The researchers determined that one individual who presented with RP exhibited a specific mutation of the MAK (male germ cell-associated kinase) protein located in the retina. After documenting this finding, the researchers screened the DNA of 1,798 patients with RP and determined that 20 additional individuals had the same MAK mutation. Of note, all 21 affected individuals were of Jewish ancestry.

The researchers then generated induced pluripotent stem cells (iPSCs) from the affected individuals’ skin and developed retinal tissue samples for further testing. After analyzing the tissue samples, the researchers noted that the gene mutation caused a disruption of mature MAK protein production, consequently inhibiting proper retinal function.

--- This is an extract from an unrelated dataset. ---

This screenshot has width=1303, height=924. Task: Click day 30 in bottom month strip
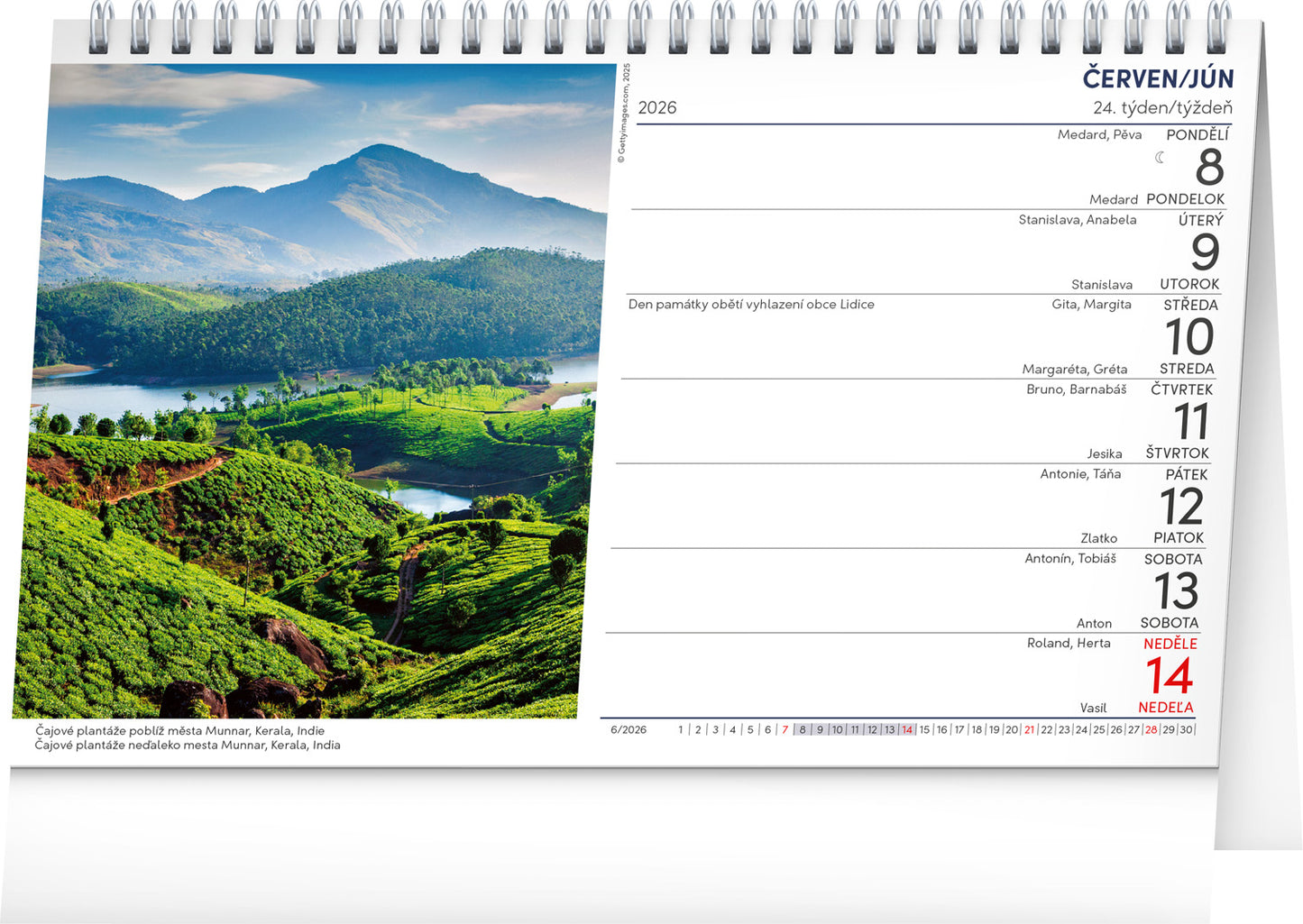point(1186,730)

Based on this work, the research team hopes to explore gene therapy and cell replacement strategies as potential treatments for this form of RP.

Tucker BA, Scheetz TE, Mullins RF, et al. Exome sequencing and analysis of induced pluripotent stem cells identify the cilia-related gene male germ cell-associated kinase (MAK) as a cause of retinitis pigmentosa. Proc Natl Acad Sci U S A. 2011 Aug 23;108(34):E569-76.